Sa nature de fongicide de contact et non systémique est le point technique le plus important à comprendre pour l'utiliser efficacement : la bouillie bordelaise crée un film de cuivre sur la surface des feuilles qui tue les spores de mildiou au contact, empêchant leur germination et leur pénétration dans les tissus foliaires. Elle ne circule pas dans la sève de la plante et n'agit donc que sur les surfaces effectivement touchées par la pulvérisation. Une feuille non couverte lors du traitement reste entièrement exposée aux spores du mildiou qui s'y déposent.
La confusion la plus fréquente entre les jardiniers est de considérer la bouillie bordelaise comme un traitement curatif applicable une fois que les symptômes du mildiou sont visibles sur les feuilles — une erreur qui conduit inévitablement à la déception : une feuille déjà infestée de mildiou a ses cellules déjà colonisées par le mycélium du champignon, que la bouillie bordelaise appliquée à l'extérieur ne peut pas atteindre. La logique correcte est préventive : traiter avant l'apparition des symptômes, dans les périodes à risque (temps chaud et humide), pour que chaque nouvelle feuille qui se développe soit immédiatement protégée avant d'être exposée aux spores.
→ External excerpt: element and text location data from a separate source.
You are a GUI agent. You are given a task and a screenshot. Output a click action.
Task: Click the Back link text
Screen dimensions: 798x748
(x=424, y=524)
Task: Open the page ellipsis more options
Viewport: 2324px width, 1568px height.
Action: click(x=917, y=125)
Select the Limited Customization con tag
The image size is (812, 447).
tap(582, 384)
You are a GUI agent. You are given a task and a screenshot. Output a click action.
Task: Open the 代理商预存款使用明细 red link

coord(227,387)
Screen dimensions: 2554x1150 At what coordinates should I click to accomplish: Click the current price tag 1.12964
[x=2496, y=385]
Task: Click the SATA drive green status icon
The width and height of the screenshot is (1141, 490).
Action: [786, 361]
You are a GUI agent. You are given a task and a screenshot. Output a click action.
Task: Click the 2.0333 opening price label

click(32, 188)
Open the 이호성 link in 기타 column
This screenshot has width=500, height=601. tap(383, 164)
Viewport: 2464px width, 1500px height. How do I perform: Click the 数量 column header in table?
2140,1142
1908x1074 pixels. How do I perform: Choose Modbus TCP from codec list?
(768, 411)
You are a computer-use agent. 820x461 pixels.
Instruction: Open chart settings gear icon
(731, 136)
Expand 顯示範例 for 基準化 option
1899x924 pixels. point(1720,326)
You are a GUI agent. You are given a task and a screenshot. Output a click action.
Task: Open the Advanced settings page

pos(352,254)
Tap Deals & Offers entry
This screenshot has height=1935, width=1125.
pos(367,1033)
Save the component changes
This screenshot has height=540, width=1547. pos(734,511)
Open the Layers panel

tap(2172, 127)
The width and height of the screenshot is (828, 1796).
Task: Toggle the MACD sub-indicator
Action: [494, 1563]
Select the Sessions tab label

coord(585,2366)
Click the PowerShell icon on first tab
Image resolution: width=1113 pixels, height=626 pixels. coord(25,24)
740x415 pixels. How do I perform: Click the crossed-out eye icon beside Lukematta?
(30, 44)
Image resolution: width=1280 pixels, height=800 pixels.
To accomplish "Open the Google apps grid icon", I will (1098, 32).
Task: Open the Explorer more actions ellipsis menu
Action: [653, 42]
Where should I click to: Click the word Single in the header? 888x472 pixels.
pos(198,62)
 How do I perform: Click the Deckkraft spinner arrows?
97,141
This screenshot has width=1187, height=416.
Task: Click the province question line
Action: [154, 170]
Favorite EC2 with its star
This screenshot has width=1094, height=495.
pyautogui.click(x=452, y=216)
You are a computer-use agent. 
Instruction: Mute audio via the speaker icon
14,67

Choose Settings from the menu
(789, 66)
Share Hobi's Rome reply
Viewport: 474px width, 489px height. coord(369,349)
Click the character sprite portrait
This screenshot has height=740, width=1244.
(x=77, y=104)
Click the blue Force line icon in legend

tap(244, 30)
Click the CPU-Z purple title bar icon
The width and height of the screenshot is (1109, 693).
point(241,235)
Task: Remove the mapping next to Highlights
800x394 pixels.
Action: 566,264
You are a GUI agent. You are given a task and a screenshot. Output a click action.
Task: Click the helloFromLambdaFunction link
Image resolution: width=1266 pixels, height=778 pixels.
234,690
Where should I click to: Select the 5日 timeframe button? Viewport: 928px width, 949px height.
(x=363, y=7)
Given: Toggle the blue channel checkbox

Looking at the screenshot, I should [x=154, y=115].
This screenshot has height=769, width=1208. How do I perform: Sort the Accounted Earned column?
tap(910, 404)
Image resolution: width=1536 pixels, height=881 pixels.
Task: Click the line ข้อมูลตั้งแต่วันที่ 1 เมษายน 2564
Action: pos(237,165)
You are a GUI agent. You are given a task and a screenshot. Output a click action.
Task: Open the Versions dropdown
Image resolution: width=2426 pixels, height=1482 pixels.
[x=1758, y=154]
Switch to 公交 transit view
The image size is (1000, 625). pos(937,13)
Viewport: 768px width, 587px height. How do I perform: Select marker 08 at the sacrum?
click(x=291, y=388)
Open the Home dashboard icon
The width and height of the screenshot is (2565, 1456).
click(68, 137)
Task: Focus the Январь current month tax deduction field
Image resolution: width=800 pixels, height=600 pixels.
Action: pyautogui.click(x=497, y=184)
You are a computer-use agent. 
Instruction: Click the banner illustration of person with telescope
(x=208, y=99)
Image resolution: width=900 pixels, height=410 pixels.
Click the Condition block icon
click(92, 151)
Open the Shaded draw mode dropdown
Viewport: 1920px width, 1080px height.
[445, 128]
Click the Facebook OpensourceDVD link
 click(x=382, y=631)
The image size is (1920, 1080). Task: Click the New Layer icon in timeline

L'accumulation du cuivre dans les sols est le revers environnemental de cette pratique séculaire bien documenté par les analyses de sol des vignobles français anciens, qui présentent des concentrations de cuivre bien supérieures aux sols naturels. Le cuivre en excès est toxique pour certains invertébrés du sol — en particulier les vers de terre qui en accumulent les doses dans leurs organismes. Cette réalité justifie l'encadrement réglementaire strict des doses en agriculture biologique et incite à n'utiliser ce traitement que lorsqu'il est réellement justifié, en alternant avec d'autres méthodes préventives.